Task description.
Output each line from the one that contains "Click the ドライブ column header behind dialog" to the final line of the data below, exactly, and include nothing else.

Input data.
══════

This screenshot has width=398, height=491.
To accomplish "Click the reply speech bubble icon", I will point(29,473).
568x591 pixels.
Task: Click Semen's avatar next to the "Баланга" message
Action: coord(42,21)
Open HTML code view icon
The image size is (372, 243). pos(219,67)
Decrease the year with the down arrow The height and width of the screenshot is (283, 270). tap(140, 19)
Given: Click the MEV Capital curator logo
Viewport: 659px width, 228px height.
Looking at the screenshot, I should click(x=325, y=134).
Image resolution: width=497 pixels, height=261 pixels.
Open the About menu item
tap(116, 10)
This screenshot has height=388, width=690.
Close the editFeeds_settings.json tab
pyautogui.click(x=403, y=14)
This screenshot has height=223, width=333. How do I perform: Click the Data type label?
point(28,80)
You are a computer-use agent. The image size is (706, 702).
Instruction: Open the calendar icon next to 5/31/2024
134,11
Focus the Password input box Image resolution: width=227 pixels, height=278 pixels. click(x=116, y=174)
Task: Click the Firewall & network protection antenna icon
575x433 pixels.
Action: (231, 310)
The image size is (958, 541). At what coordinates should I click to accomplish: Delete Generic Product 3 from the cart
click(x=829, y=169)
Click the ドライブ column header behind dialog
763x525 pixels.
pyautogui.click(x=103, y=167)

══════

Your solution.
Click the ドライブ column header behind dialog
763x525 pixels.
pyautogui.click(x=103, y=167)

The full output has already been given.